I need to compute a gradient of an interpolation w.r.t. to the knot y-positions. None of the standard packages seemed to work with Zygote so I coded this very simple MWE:
using Zygote, ForwardDiff, BenchmarkTools
function LinearInterpolation(xdat::AbstractVector, ydat::AbstractVector{T}, extrapolation_value::T = T(NaN)) where {T}
m = diff(ydat) ./ diff(xdat)
x_lower, x_upper = first(xdat), last(xdat)
function (x)
if x_lower <= x <= x_upper
# sets i such that x is between xdat[i] and xdat[i+1]
i = Zygote.@ignore(max(1, searchsortedfirst(xdat, x) - 1))

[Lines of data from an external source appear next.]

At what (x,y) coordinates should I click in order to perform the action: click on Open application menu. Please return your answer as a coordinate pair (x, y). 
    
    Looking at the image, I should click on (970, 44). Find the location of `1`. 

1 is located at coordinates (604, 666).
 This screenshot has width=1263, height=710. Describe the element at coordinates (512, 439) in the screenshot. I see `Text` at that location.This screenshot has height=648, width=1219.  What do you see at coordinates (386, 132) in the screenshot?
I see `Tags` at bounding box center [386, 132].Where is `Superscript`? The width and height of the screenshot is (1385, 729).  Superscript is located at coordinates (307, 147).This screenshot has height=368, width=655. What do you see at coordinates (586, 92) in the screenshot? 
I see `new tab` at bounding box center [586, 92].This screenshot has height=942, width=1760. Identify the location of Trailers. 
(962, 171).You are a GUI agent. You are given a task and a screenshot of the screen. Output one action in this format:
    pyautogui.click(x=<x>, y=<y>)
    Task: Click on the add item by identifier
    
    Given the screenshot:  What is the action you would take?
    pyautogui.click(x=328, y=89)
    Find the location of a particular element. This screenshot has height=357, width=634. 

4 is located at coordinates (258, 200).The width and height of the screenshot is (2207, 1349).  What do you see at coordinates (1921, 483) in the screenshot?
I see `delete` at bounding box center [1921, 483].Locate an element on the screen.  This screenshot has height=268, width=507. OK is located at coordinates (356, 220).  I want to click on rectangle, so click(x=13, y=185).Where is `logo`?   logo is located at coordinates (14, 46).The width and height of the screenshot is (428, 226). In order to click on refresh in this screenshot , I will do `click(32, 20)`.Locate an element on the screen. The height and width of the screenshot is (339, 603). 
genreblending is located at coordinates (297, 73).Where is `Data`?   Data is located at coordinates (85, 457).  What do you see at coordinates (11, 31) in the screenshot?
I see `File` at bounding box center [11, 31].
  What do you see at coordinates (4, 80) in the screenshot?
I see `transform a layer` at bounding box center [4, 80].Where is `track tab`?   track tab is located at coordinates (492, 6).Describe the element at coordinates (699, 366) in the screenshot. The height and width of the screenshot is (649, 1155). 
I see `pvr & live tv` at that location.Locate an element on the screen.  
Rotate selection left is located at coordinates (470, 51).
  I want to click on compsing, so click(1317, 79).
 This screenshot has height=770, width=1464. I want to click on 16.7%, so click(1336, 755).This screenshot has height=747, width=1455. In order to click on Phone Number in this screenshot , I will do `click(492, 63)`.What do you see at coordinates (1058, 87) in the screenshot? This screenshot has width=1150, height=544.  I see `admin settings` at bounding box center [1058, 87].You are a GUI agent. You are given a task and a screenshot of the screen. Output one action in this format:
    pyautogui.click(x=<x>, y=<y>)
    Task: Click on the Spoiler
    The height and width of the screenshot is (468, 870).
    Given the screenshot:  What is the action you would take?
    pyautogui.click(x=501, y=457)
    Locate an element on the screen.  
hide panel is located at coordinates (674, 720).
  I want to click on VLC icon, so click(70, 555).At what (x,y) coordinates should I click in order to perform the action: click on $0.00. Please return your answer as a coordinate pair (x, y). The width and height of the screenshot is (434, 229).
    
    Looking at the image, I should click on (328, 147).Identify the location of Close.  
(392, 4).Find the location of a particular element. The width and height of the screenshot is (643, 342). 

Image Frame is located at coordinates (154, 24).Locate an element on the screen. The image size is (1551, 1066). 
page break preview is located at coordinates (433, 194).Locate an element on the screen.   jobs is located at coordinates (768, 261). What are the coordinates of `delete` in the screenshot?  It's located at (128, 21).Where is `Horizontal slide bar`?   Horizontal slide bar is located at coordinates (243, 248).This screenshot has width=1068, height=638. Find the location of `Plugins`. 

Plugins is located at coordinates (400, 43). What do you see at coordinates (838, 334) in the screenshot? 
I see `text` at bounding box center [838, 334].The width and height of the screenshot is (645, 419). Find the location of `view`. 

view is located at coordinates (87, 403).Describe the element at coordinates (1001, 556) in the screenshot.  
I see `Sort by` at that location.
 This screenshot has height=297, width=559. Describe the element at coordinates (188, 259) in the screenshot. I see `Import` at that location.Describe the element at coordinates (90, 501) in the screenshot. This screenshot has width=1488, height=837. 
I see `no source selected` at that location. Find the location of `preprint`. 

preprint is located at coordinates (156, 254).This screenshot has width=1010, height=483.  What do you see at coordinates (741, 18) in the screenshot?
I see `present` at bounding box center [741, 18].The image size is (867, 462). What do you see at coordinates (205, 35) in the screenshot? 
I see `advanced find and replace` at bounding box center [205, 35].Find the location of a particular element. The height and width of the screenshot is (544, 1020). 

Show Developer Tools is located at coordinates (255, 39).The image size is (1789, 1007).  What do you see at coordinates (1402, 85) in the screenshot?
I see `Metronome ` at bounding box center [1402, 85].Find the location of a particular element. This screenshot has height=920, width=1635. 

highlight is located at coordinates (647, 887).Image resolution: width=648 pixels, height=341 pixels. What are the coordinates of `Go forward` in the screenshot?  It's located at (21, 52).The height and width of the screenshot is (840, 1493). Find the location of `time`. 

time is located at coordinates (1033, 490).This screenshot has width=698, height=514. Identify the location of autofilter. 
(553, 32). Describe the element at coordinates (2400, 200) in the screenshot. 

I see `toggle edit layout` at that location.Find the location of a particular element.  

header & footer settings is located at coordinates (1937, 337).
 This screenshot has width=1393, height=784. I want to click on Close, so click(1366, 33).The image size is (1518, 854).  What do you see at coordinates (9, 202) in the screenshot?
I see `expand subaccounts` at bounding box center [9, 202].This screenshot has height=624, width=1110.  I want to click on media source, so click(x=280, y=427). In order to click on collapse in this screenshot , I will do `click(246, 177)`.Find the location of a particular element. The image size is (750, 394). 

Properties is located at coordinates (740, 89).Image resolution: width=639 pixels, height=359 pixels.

@inbounds(ydat[i] + m[i]*(x-xdat[i]))
else
return extrapolation_value
end
end
end
However, while the Zygote gradient works, its incredibly slow, its about ~1000X slower than the evaluation itself, and ~100X slower than with ForwardDiff for a typical use-case for me:
xdat = collect(range(0,1,length=100))
ydat = rand(100)
x = rand(128,128)
@btime sum(LinearInterpolation($xdat, $ydat).($x))
# ~500μs
@btime Zygote.gradient(ydat -> sum(LinearInterpolation($xdat, ydat).($x)), $ydat)
# ~500ms
@btime ForwardDiff.gradient(ydat -> sum(LinearInterpolation($xdat, ydat).($x)), $ydat)
# ~5ms
Profiling reveals lots of time spent in Zygote internals which I’m not familiar with (eg _generate_pullback_via_decomposition
, dynamic dispatch, and stuff where stack frames dissapear, so I guess are outside of Julia?) so that didn’t get me far.
I’m sure I’m just hitting a case where Zygote is known to be bad, but I’m wondering if anyone could still give some hints how I might rewrite this to make it less disastorously slow?
Alternatively, I guess the nuclear option is code the rrule for the entire function by hand. However, what’s the rrule of a function which returns a closure? I suppose I could also use ForwardDiff in the rrule, any examples of how to do that? Thanks.